The Czech Republic has a brand new official website www.czech.cz which features information on everything from castles and chateaux to how to find a job in this country. The site has over 1,500 pages of text and is currently available in English, German and Czech versions. Jana Adamcova is the head of the Foreign Ministry's department of foreign presentation; she explained the aims of czech.cz at its official launch.

"The Czech Republic has been working on the presentation, on the promotion of the country since 2005 and we wanted to have an internet tool to create a better image of the Czech Republic and to offer as much information as possible about our country. So czech.cz is aimed at anyone who is interested in the Czech Republic, both tourists and investors, people who want to work here - and journalists of course."

What about the design? I see you've used the speech bubbles which were created earlier this year.

"This is actually the first product, the first tool with the new visual style we have. So there's a new brand of the Czech Republic and the whole concept is applied on this website."

Tell us about languages - we've seen here today English, Czech and German...

"In the next year we will have three more languages, which will be French, Spanish and Russian."

Will the content be the same in all languages - will you just translate the same material?

"The static content is the same, but the news is, shall we say, more defined for all the language versions."

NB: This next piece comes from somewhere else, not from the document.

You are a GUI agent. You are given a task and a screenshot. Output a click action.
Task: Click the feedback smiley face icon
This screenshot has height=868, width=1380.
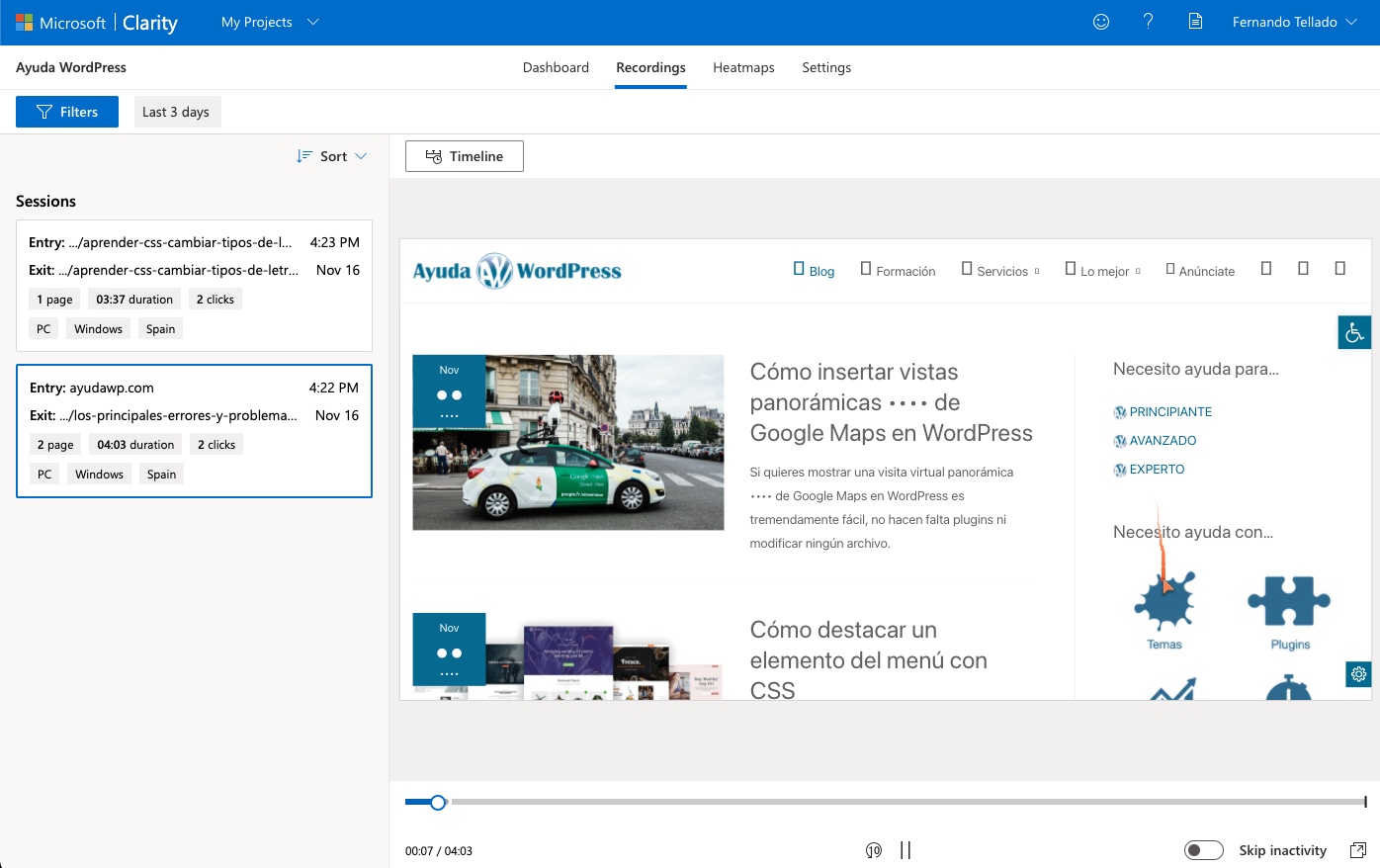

Radio Prague, which is also financed by the Foreign Ministry, also has a website. Is there any kind of danger that this new website could possibly clash with Radio Prague, or could there be some kind of conflict do you think?

"I don't think so because we don't want to compete. We don't compete with the other websites of Czech Tourism, or Czech Trade or CzechInvest, and we don't compete with your website. We just want to be a gate to other very important sites of the Czech Republic."

With a great deal of money invested in creating and maintaining the website (it is set to cost more than a million dollars over the next four years), it is not surprising that it looks very stylish. But at the same time one would expect that the vast majority of users will be far more concerned with content. Peter Hameister is marketing director for Advertures, the company who have created the site - I asked him if czech.cz was using reports from news agencies or creating its own, original material.

"We are using for the information reliable sources like CTK [the Czech Press Agency] and we have our own editorial team, so it's going to be a mix of agency information and our own editorial team."

You say you're going to use CTK. I must say their English isn't always perfect -will you have some native speaker editing, or will it be done by Czechs?

"No, no, no - even for the German part there are Germans writing it, so it will be all spelt correctly."

Correctly spelled it might be, but since the launch of czech.cz less than a week ago articles have appeared in the Czech press pointing out numerous factual mistakes. Officials blame the errors on the fact that in many cases they have received incorrect information from various ministries; they have requested new, correct versions and admit it could take a full six months to rectify the problem.